Recently our teammate and Bitbucket engineer Erik Van Zijst had the opportunity to present at Euro Python 2014 in Berlin. Check out this video of his session on the Inner Guts of Bitbucket and get a detailed overview of our current architecture at all layers from Gunicorn and Django to Celery and HAProxy to NFS.

In addition to the inside scoop into Bitbucket’s inner workings, this video covers some war stories and shows how we too have to learn things the hard way sometimes.

  • Clive

    “Sometimes we too have to learn the hard way”…? What you mean even brilliant, world-class and modest geniuses also have to learn the hard way?!

  • Robert Reiz

    Thanks for the presentation. Very interesting to see how Bitbucket works. What’s the reason for running real hardware instead of virtual machines?

  • Jardel Weyrich

    Great presentation Erik!

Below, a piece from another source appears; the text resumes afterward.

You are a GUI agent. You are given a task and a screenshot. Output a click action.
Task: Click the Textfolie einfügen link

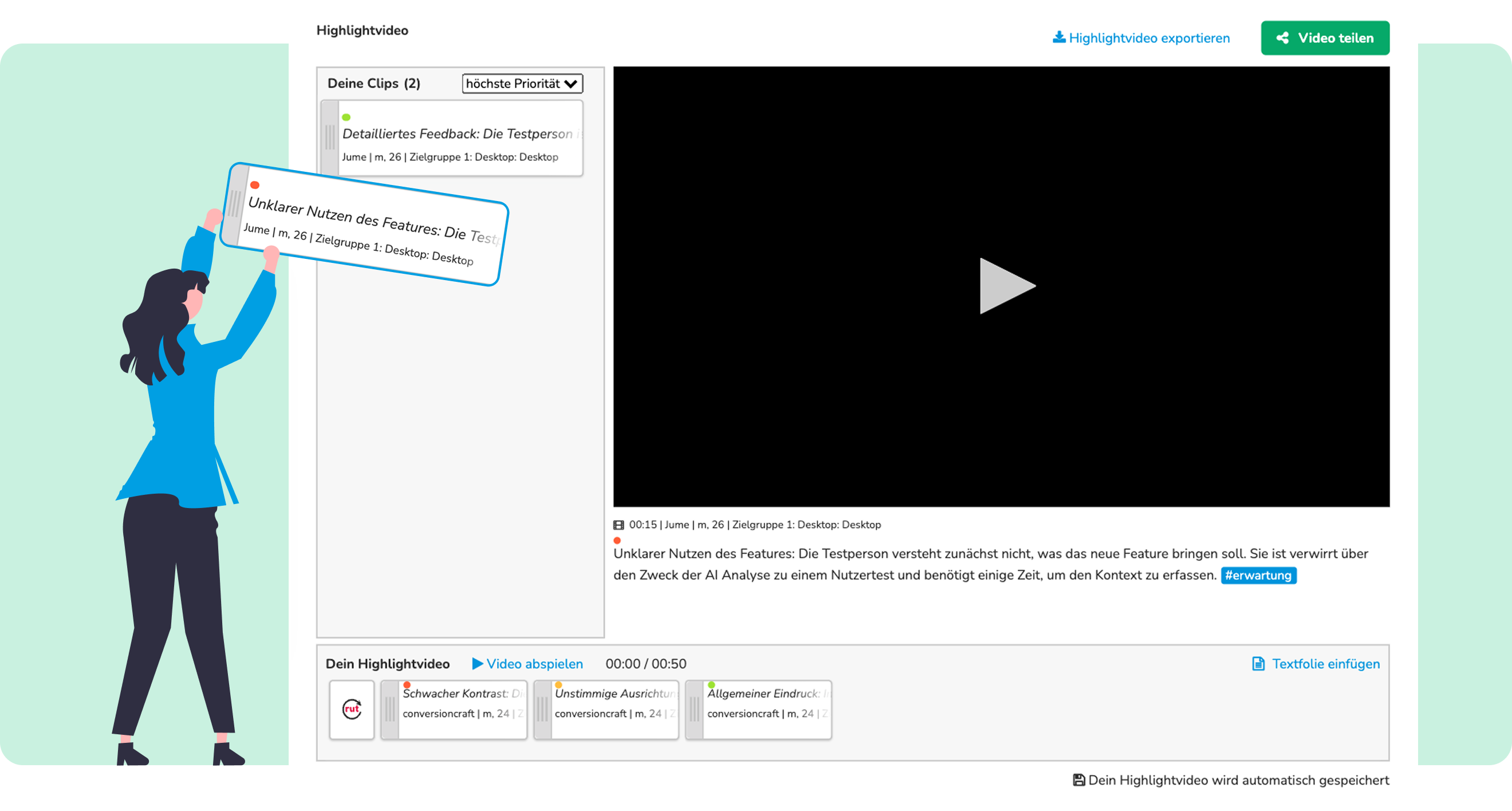pyautogui.click(x=1325, y=664)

I like the simplicity of your architecture ;-)

    Your cache solution to minimize the impact of bcrypt-ing passwords all the time seems reasonable, although, IMHO that does not seem to tackle the underlying problem – The password shouldn’t be used to authenticate multiple times in a short period, mainly if it’s an expensive operation. You partially solve that with API rate-limiting (which I think you already have) – a decorator backed by NoSQL would do. Sites rely on cookies & sessions, and REST APIs can too. But there’s another (similar) approach: Once an account is authenticated, you could hand the client a time-limited authentication token based on HMAC. From this point, the client can rely solely on this token to perform any operation that requires authentication, until it expires. You may implement a renewal process as well. Anyway, if a server gets compromised, the intruder can always modify the authentication API to log/save plaintext passwords. Can’t fight that.